Among the lines below, output only those between the line holding "Instruction: Close the 选题综合管理 tab" and the line holding "Screen dimensions: 532x414", inclusive, exactly as written and with no pictures.

[Start of Attachment]

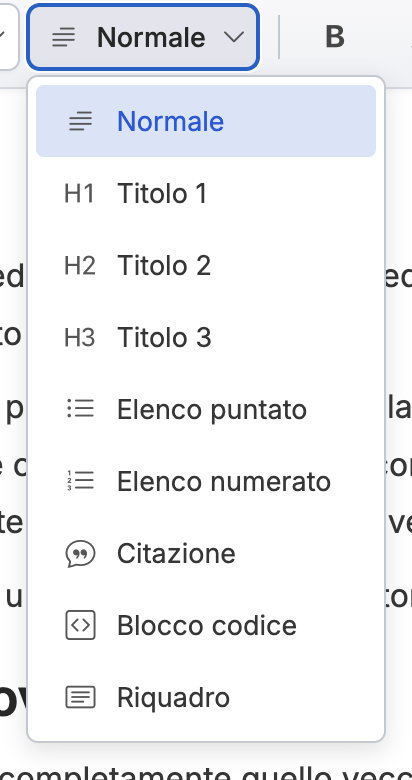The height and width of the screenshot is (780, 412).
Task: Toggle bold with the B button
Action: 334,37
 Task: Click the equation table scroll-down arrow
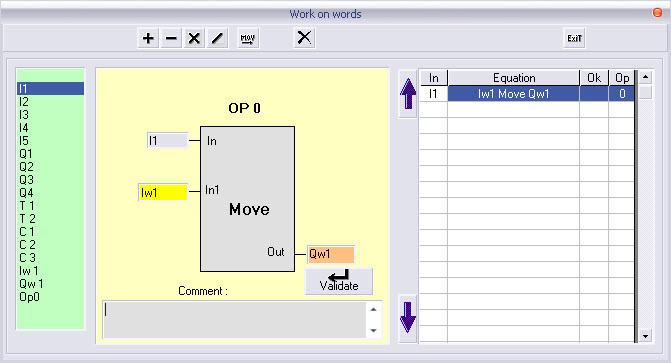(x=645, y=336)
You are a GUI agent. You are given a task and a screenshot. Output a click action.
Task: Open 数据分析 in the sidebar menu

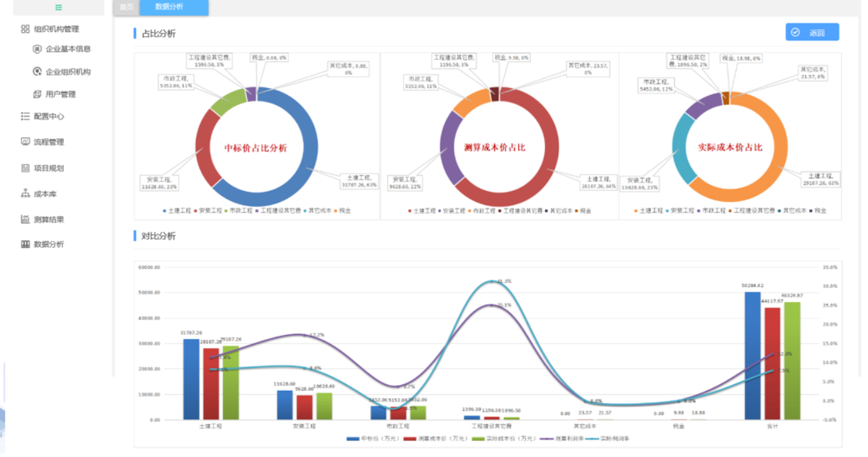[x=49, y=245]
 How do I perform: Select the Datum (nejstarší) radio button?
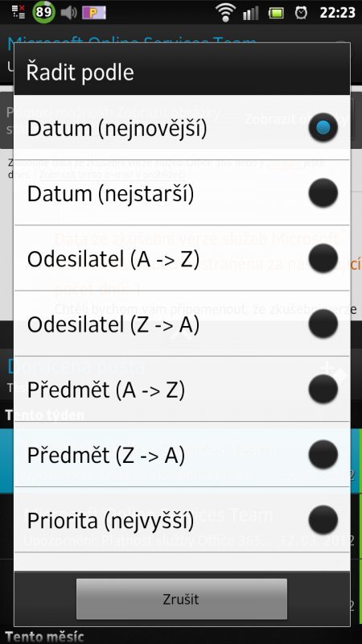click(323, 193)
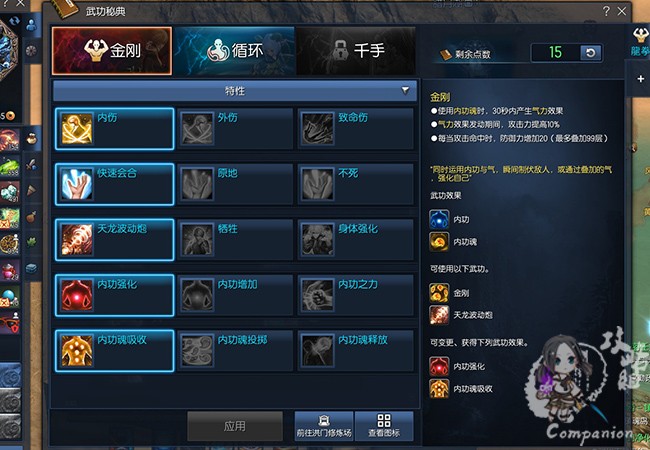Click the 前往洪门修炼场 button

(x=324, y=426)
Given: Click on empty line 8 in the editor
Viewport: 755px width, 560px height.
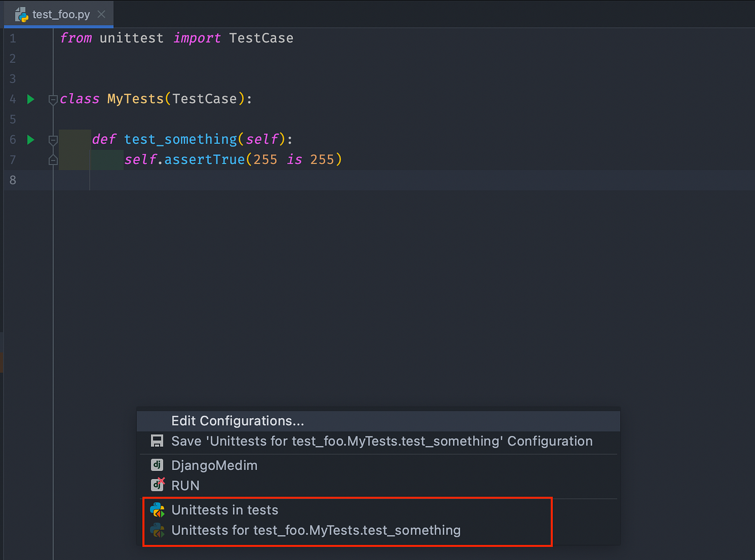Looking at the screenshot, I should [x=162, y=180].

[End of Attachment]
[Start of Attachment]

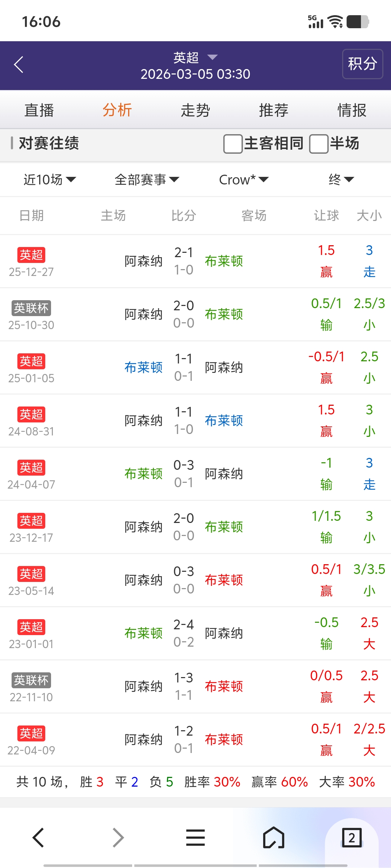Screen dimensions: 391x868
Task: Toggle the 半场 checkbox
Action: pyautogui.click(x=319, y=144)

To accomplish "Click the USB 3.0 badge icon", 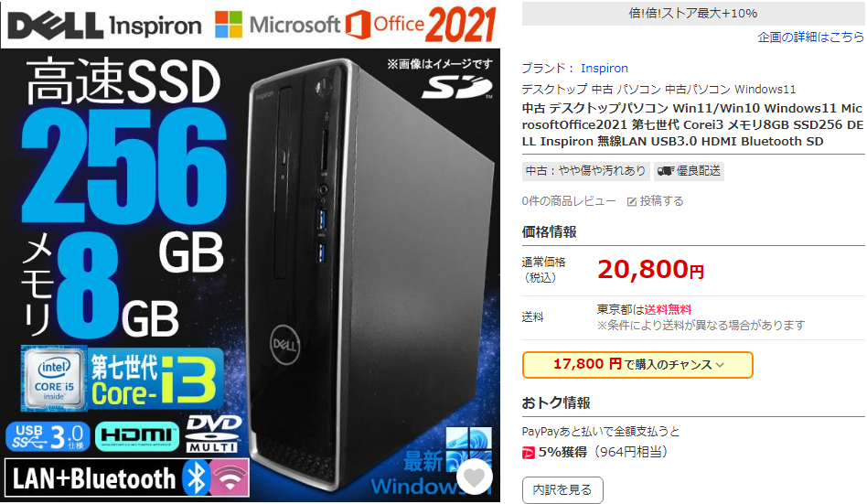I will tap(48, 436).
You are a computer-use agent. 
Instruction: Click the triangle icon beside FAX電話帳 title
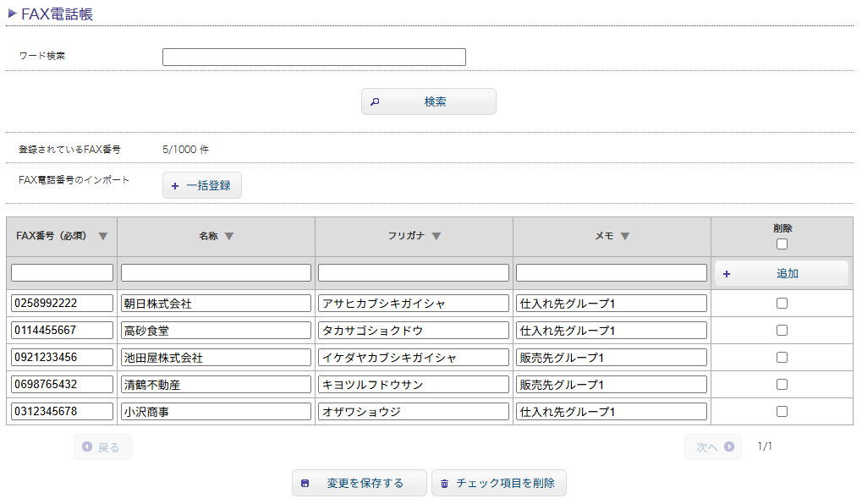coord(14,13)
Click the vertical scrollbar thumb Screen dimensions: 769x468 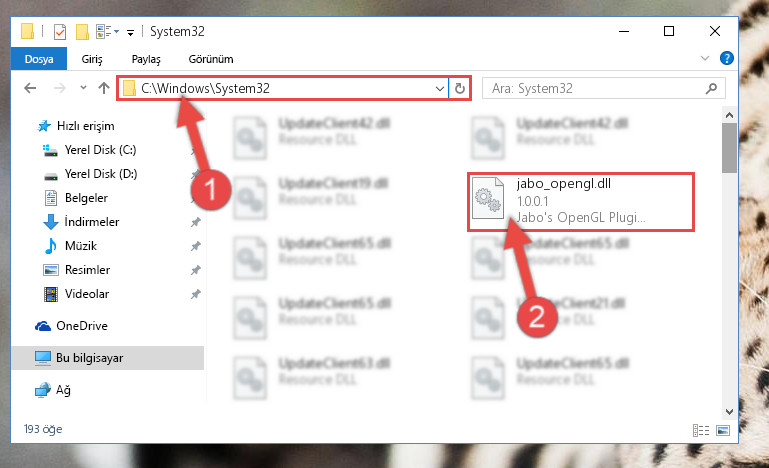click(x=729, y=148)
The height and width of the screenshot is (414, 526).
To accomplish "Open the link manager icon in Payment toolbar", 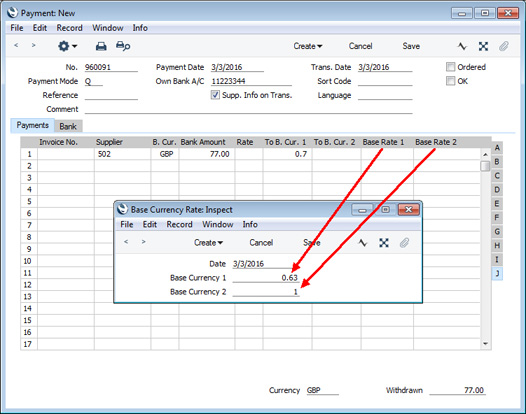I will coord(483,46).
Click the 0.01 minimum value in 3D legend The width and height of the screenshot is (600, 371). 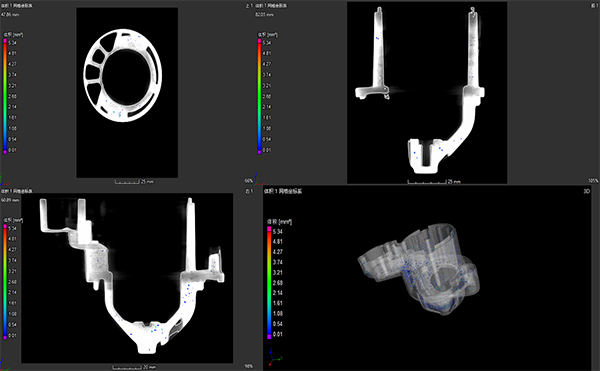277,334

[End of Attachment]
[Start of Attachment]

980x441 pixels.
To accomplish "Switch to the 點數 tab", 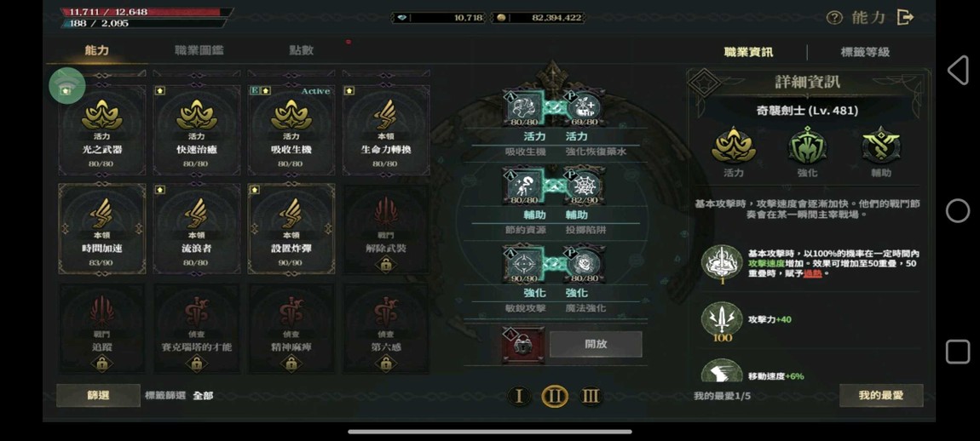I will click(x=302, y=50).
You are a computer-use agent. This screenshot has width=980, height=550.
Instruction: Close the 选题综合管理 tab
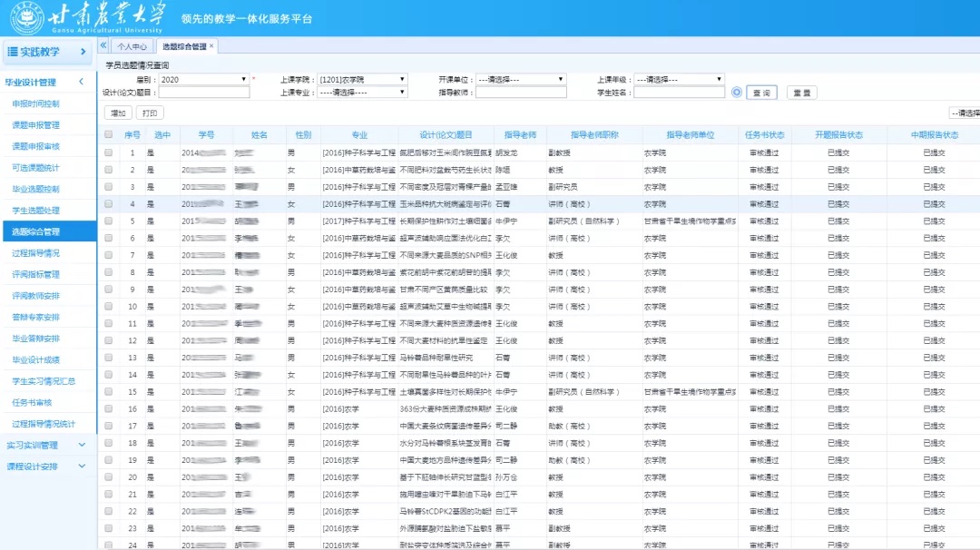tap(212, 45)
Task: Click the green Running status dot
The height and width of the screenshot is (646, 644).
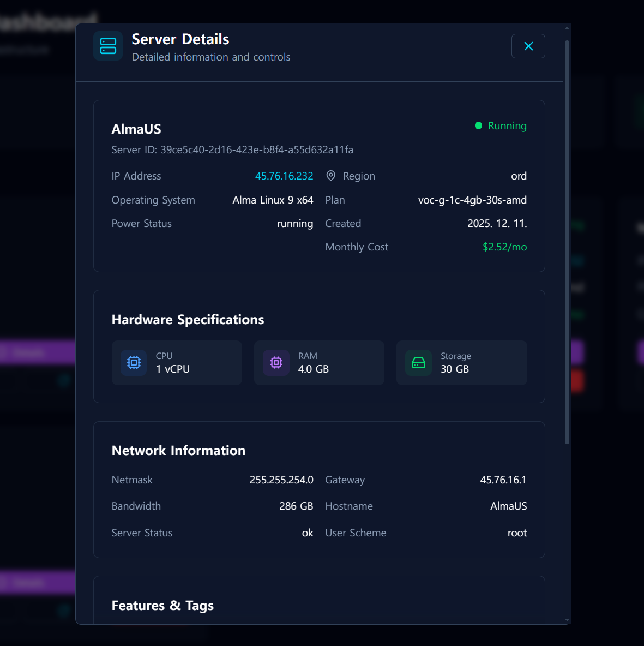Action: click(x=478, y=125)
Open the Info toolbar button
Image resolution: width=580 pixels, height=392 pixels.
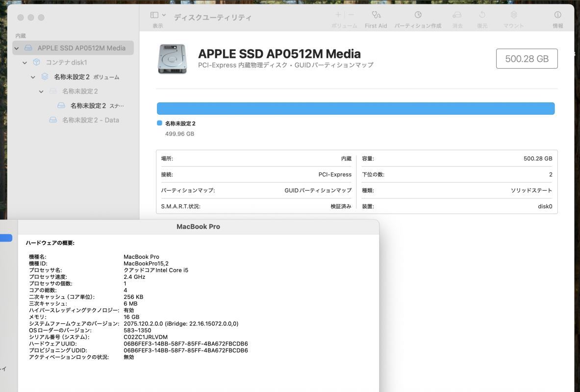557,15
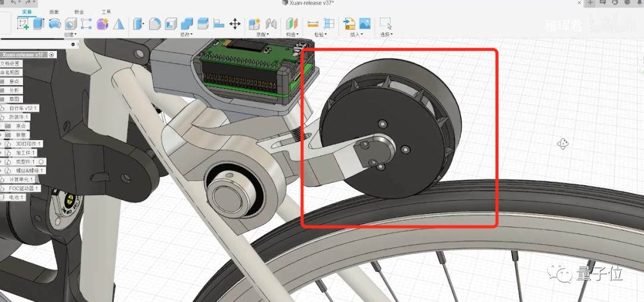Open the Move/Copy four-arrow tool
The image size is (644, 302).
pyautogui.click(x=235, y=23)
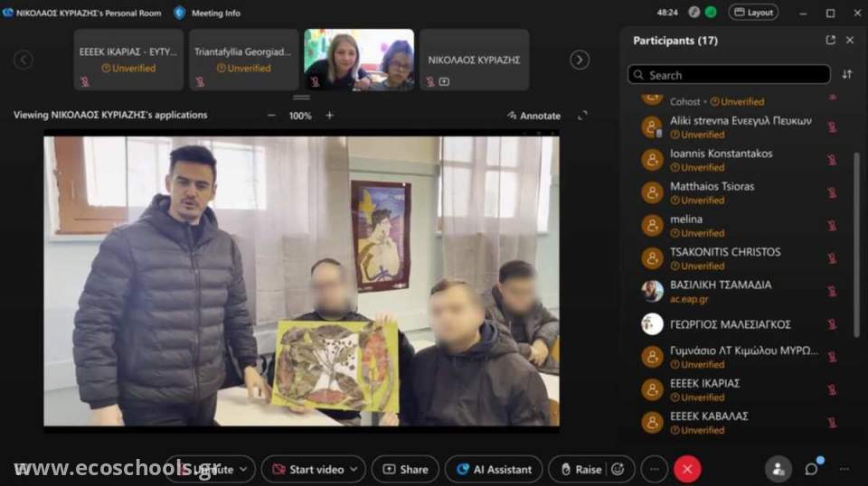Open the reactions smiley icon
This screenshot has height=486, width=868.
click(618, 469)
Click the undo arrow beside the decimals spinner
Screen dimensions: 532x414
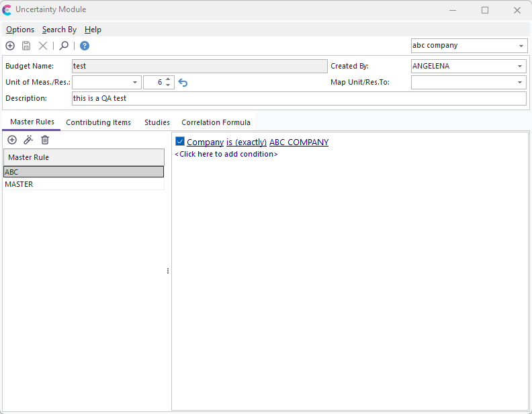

[End of Attachment]

* Solution
Instruction: Close the 选题综合管理 tab
tap(212, 45)
Task: Click the green Running status dot
The height and width of the screenshot is (646, 644).
Action: click(x=478, y=125)
Open the Info toolbar button
Image resolution: width=580 pixels, height=392 pixels.
557,15
Open the Move/Copy four-arrow tool
The image size is (644, 302).
pyautogui.click(x=235, y=23)
Open the reactions smiley icon
This screenshot has height=486, width=868.
click(618, 469)
Click the undo arrow beside the decimals spinner
Screen dimensions: 532x414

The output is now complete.